I will be importing the csv files as data frames, making sure I separate out the different features by tab.

In [2]:
train = pd.read_csv('trainingdata.csv',header=None,sep='\t',names=['target','text'])
test = pd.read_csv('testdata.csv',sep='\t',header=None,names=['text'])

### 2.0 Splitting the data
I will be splitting the 'training' dataset into training and testing data.

In [3]:
x = train.drop('target',axis=1)
y = train['target']

x_train, x_test, y_train, y_test = train_test_split(x,y,test_size = 0.33)

### 3.0 Create the model
To create this model I will be using the pipeline feature from sklearn. Within this pipeline I will include a CountVectorizer to clean my input text (getting rid of stopwords and punctuation) and convert it to vector format, TfidfTransformer to add weights to important words, and a MultinomialNB to classify the data.

### 3.1 Cleaning the text
To improve the accuracy of the model I will first create a function that will remove all the stopwords and punctuation from the reviews. Stopwords are words such as: the, when, if, that etc. these words don't tell us anything about the text so they will be removed.

In [4]:
from nltk.corpus import stopwords
from string import punctuation

In [5]:
def clean_text(string):
    
    nopunc = [char for char in string if char not in punctuation]
    nopunc = ''.join(nopunc)
    
    return [word.lower() for word in nopunc if word not in stopwords.words('english')]

This function will take in a string, remove the punctuation, stopwords and then return the cleaned string.

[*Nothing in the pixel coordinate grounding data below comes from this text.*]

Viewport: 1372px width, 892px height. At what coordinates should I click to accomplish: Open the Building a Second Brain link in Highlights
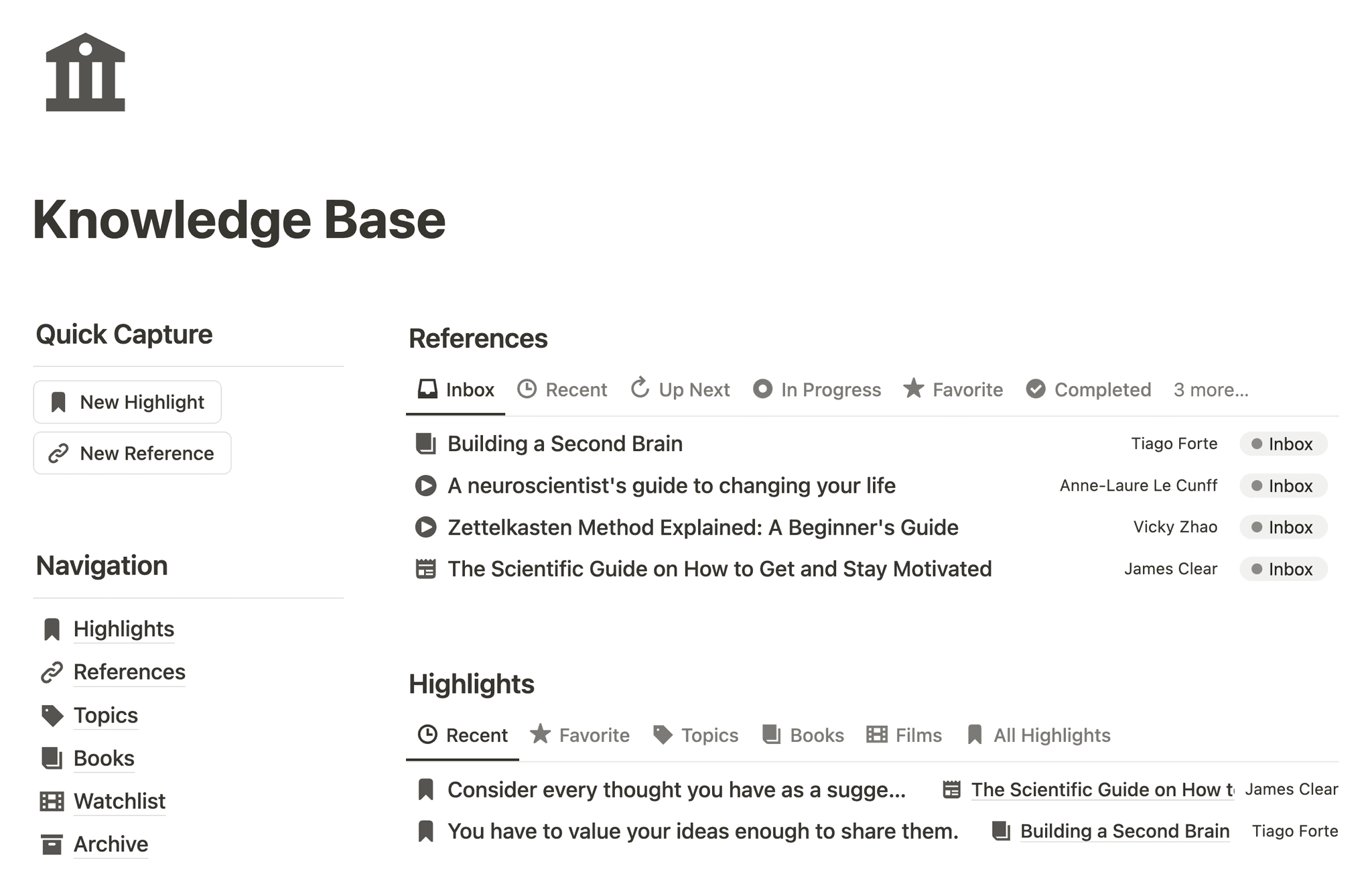coord(1124,831)
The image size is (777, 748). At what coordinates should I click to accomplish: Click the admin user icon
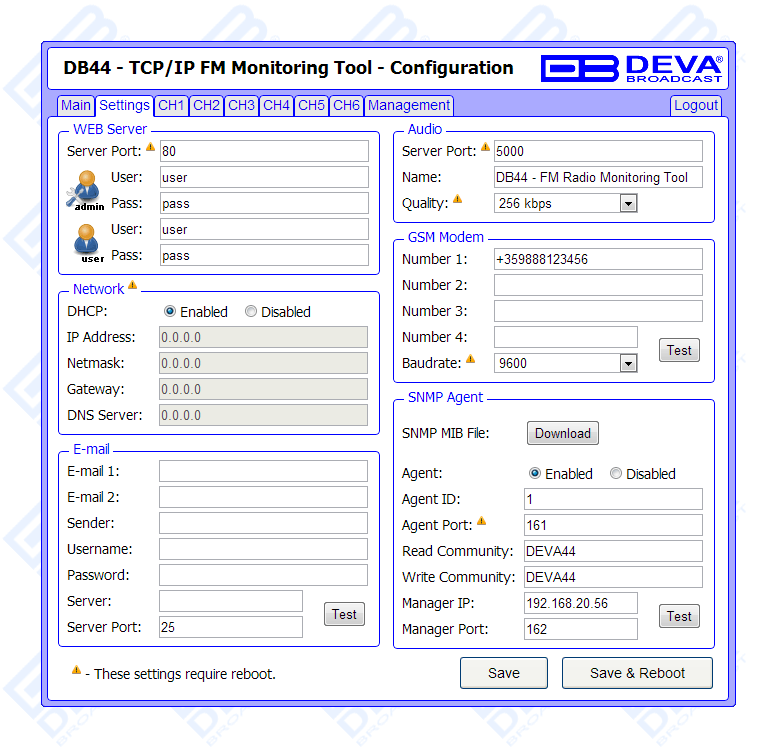tap(86, 189)
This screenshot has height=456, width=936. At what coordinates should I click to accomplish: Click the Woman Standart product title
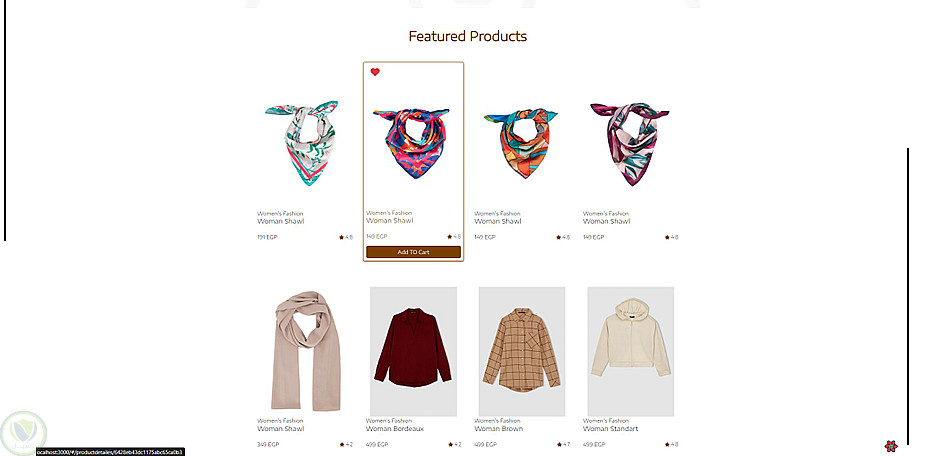point(611,429)
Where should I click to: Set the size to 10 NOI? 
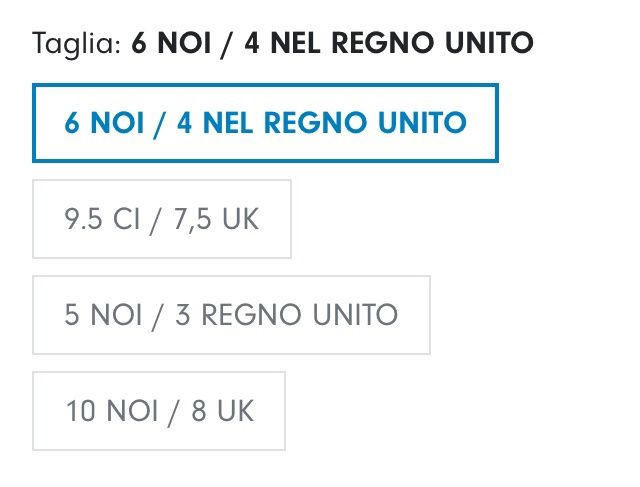159,411
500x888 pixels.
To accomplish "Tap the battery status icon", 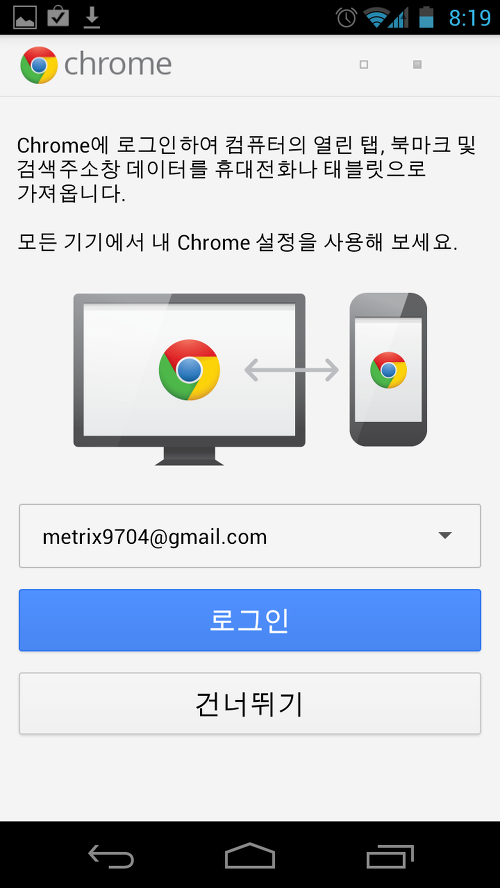I will tap(426, 18).
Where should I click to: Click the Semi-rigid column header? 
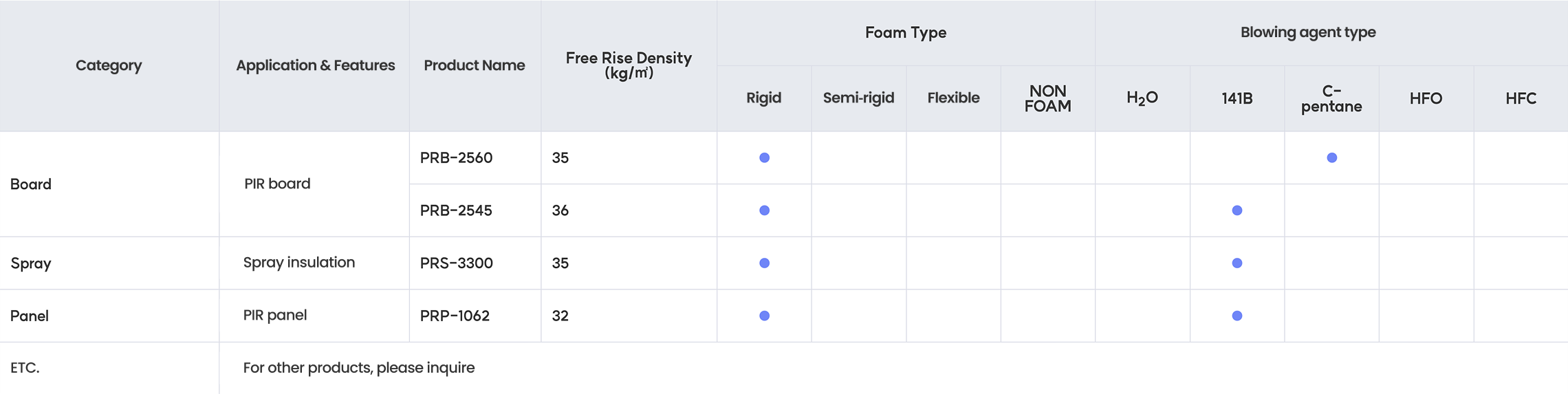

### 3.2 Creating the pipeline
Now it's time to create my pipeline. Within this pipeline I will include 3 elements:
1. CountVectorizer.
This will convert the strings into a matrix of tokens, whilst also using the function I defined in 3.1 to clean the string.
2. TfidfTransformer.
This will transform the matrix of tokens into a normalized tf-idf representation. Effectively adding weights to words if they are more important in the corpus.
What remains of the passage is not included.